- SOURCE PASSAGE:
2. Characterization of Trás-os-Montes Region

Trás-os-Montes is limited to the west by the province of Minho, to the south by the Douro, to the east by the Douro River, and to the north by Spain. The climate is sub-Atlantic/continental and Mediterranean, represented by “Terra Fria de Planalto”, “Terra Fria de Montanha”, “Terra Fria de Alta Montanha”, “Terra de Transição” and “Terra Quente”. The climate is influenced in the west by the humidity from the Atlantic, in the east by the cold and dryness from the continent, and in the south by the heat [16]. The ecological zoning of Trás-os-Montes highlights the domains: Atlantic (50%), Iberic (26%) and Mediterranean (24%) and four agrotypes, “Granito e Xisto,” “Meia Encosta Nordestina,” “Terra Fria Transmontana” and “Terra Quente Transmontana” [17]. Physiography is dominated by mountain and sub-mountain hypsometry, from 450–700 m (natural limit of vine culture) to 1500 m [18]. The dominant soils are of granitic origin and the like, associated with schist [19]. In the Valleys of Vila Pouca de Aguiar, Chaves, Vila Real, and Boticas (<700 m), there is a greater variety of crops, such as vines, olive trees, fruit trees, wheat, potatoes, rye, maize, and permanent pastures [16]. This review will focus especially on Elderberry, Almonds, Olives, and Grapes.

- INFORMATION SUPPLIED:
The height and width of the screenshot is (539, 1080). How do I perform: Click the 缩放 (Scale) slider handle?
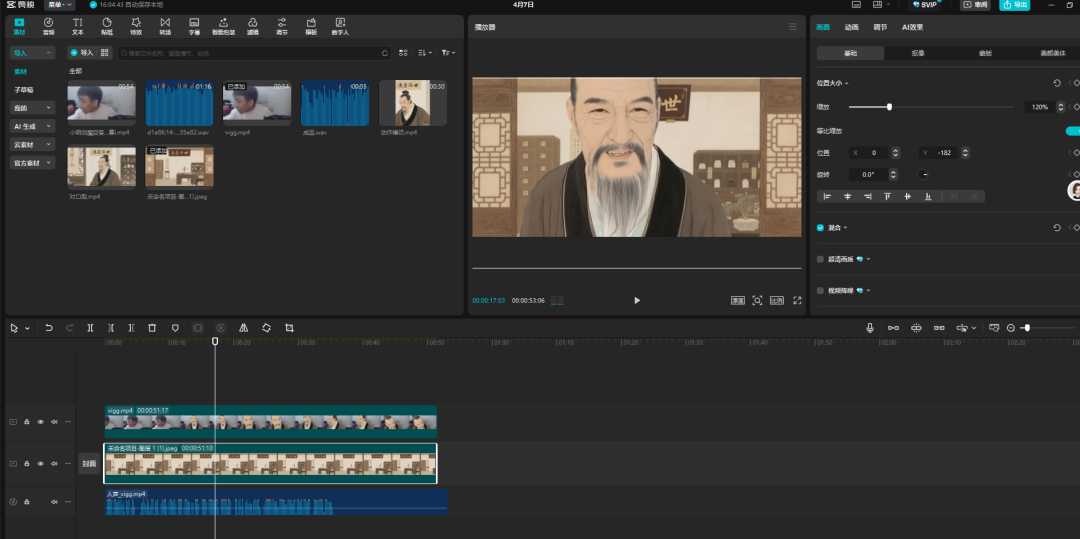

- ACTIVITY 1:
Translate this sentence from the Trás-os-Montes passage into Spanish: "This review will focus especially on Elderberry, Almonds, Olives, and Grapes."
- ACTIVITY 2:
Please pick up the Trás-os-Montes passage again and carry it on from its last sentence.
You won't need the lines to complete the tasks.

- RESPONSE 1:
Esta revisión se centrará especialmente en el saúco, las almendras, las aceitunas y las uvas.

- RESPONSE 2:
Elderberry is commonly found in the north, especially in the Varosa Valley, which because of the surrounding mountains, produces a microclimate favorable for the development of this species [20][21]. The almond tree is one the most widely planted tree crops in the Trás-os-Montes area, occupying an area of 19,206 hectares [22]. The most common varieties are “Parada”, “Casanova”, “Verdeal” and “Pegarinhos” [23]. Trás-os-Montes is the second Portuguese olive growing region, currently representing between 12 and 15% of the national production of olive oil [24]. The more important varieties are “Cobrançosa”, “Madural” and “Verdeal” [25]. Portugal has a wine-growing area of 1/4 to 1/5 of the surface of the significant wine-growing countries in Europe. Of the 343 grape varieties listed, about 230 varieties are considered indigenous to Portugal or the Iberian Peninsula, reflecting the vast and unique Portuguese viticultural genetics. Trás-os-Montes area has 40 indigenous varieties in cultivation [26]. As such, natural ingredients are easily obtained in this area [27]. It is also a region with the most organic farmers, and the climatic, topographic, and pedological differences predispose this region for agricultural diversity [12].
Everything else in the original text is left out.